A substance having a half-life period of 30 min decomposes according to firt order rate law. a) What fraction of this will be decomposed and what will
A substance having a half-life period of 30 min decomposes according to firt order rate law.
a) What fraction of this will be decomposed and what will remian behind after 1.5 hr?

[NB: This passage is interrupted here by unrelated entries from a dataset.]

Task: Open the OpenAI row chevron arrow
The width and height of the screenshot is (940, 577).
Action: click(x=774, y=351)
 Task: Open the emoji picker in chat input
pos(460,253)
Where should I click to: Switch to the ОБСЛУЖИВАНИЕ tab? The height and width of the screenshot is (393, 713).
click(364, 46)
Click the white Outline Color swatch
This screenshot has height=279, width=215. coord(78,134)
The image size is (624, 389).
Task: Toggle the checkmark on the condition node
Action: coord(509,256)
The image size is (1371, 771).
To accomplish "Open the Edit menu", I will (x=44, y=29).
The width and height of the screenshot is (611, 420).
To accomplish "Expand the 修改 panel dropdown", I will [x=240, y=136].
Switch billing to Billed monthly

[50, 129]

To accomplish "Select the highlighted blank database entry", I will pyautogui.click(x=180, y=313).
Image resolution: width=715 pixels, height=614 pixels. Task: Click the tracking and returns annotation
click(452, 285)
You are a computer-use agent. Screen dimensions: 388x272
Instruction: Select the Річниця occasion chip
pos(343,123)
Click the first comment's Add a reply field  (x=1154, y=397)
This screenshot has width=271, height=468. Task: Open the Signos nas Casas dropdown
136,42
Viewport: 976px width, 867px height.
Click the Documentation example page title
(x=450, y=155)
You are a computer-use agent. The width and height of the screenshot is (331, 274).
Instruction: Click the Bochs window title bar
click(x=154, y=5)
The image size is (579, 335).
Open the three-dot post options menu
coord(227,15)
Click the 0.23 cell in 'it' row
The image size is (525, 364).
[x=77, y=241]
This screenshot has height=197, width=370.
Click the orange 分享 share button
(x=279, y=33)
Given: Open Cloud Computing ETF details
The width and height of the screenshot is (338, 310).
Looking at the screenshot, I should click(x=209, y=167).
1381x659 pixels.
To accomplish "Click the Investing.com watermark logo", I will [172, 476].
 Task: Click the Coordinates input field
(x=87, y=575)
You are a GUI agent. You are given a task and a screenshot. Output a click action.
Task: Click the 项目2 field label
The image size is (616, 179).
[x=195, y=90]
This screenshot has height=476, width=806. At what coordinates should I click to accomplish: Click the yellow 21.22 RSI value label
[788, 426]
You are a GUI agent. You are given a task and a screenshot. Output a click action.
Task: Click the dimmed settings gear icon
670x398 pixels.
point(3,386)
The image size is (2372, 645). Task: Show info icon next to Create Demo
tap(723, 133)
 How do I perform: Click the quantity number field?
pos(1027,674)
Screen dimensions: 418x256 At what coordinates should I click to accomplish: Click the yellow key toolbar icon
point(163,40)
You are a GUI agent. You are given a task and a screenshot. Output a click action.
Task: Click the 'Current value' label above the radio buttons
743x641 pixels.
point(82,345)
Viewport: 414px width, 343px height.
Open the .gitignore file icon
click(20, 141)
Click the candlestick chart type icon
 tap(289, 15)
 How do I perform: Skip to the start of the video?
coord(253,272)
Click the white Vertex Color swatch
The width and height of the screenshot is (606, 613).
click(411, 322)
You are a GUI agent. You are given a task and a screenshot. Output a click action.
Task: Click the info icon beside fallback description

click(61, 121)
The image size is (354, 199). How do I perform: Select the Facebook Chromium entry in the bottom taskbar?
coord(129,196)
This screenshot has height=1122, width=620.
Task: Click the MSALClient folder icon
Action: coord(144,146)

b) How long will it take to be `60%` decomposed, If the molar concentration is just doubled?
1 Answers
The rate constant for the reaction, k`=(0.693)/(t_(1//2)) = 0.693/(30"min")=0.0231 min^(-1)`
a) After 1.5 h or 90 min, `k=2.303/90 log ([A]_(0))/([A])`
`(0.0231 min^(-1)) = 0.303/(90 "min")log ([A]_(0))/([A])`
`log([A]_(0))/([A]) = (0.0231 min^(-1) xx 90 "min")/(2.303)=0.9027`
`[A]_(0)/[A]="Antilog"(0.9027)=7.993`
The fraction of the substance remaining `=([A])/([A]_(0)) =1/(7.993)=0.125`
The fraction decomposed `=1-0.125=0.875`
b) Time required for `60%` decomposition may be calculated as follow:
`k=(2.303)/t log (a)/(a-x), t=(2.303)/(k) log (a/(a-x))`
`t=(2.303)/(0.0231 min^(-1))log (100/40)=(2.303 xx 0.398)/(0.0231 min^(-1)), t=39.7` min
In a first order reaction, the time taken to complete a certain fration of the reaction is quite independent of the initial concentration of the reactants. Thus, `60%` of the reactant will decomposes in 39.7 min even if the initial concentration is doubled.